*** MATERIAL FOR THIS TASK ***

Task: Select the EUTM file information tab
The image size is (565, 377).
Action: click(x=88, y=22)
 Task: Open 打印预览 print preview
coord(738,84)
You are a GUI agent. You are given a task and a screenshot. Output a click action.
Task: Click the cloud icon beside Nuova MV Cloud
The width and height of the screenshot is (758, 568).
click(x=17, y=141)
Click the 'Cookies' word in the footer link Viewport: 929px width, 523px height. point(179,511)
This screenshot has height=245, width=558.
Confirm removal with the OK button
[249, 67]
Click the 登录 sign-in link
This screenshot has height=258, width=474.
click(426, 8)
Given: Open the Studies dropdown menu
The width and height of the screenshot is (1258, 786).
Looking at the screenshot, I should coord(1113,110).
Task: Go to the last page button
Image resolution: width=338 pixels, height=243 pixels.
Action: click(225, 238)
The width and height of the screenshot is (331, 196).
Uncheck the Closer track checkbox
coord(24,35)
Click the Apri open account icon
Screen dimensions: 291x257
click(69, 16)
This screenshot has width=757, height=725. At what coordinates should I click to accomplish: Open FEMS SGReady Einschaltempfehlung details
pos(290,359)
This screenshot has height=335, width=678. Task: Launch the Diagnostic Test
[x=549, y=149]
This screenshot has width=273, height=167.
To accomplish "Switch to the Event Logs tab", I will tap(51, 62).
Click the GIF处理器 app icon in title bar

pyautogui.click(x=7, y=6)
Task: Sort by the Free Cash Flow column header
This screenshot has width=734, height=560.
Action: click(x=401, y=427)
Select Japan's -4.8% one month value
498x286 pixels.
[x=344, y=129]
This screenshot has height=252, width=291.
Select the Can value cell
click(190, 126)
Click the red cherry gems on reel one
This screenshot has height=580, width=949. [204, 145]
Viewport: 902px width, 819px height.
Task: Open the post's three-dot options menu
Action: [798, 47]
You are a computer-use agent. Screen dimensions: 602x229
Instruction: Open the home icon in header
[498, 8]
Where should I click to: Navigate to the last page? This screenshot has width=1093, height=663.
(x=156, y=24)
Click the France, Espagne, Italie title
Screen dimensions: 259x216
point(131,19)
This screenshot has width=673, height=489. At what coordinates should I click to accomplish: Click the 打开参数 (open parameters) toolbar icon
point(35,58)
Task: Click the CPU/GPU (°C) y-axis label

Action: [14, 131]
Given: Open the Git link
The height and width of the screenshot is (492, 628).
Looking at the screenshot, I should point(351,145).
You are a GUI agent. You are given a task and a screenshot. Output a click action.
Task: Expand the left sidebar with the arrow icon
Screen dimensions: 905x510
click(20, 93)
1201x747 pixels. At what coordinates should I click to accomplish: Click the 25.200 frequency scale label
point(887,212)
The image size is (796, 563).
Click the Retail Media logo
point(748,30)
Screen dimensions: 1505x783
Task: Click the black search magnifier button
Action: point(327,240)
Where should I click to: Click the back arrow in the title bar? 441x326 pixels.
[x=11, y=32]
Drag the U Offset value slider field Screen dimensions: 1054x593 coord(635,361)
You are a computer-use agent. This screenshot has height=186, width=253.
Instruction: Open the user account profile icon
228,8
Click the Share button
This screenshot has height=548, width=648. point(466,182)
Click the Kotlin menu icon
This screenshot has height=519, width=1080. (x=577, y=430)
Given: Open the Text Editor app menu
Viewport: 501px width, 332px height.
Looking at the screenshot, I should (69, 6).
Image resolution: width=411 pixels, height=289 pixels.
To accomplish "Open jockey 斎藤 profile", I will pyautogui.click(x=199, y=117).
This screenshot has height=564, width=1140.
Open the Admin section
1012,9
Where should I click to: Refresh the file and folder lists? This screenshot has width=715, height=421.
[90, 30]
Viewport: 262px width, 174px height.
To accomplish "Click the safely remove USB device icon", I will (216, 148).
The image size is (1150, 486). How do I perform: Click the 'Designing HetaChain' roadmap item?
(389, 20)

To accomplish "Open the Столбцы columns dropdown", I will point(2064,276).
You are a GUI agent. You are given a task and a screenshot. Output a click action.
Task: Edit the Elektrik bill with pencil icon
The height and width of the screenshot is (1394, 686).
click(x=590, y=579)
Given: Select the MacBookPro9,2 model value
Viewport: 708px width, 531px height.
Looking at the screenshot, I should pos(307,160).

***

▸ TASK DETAILS
Copy range, inclusive: the line holding "Click the France, Espagne, Italie title" to the line holding "The image size is (796, 563).". Reproduce exactly those lines of the records above and no others.

▸ ANSWER TO THIS TASK
Click the France, Espagne, Italie title
Screen dimensions: 259x216
point(131,19)
This screenshot has width=673, height=489. At what coordinates should I click to accomplish: Click the 打开参数 (open parameters) toolbar icon
point(35,58)
Task: Click the CPU/GPU (°C) y-axis label

Action: [14, 131]
Given: Open the Git link
The height and width of the screenshot is (492, 628).
Looking at the screenshot, I should point(351,145).
You are a GUI agent. You are given a task and a screenshot. Output a click action.
Task: Expand the left sidebar with the arrow icon
Screen dimensions: 905x510
click(20, 93)
1201x747 pixels. At what coordinates should I click to accomplish: Click the 25.200 frequency scale label
point(887,212)
The image size is (796, 563).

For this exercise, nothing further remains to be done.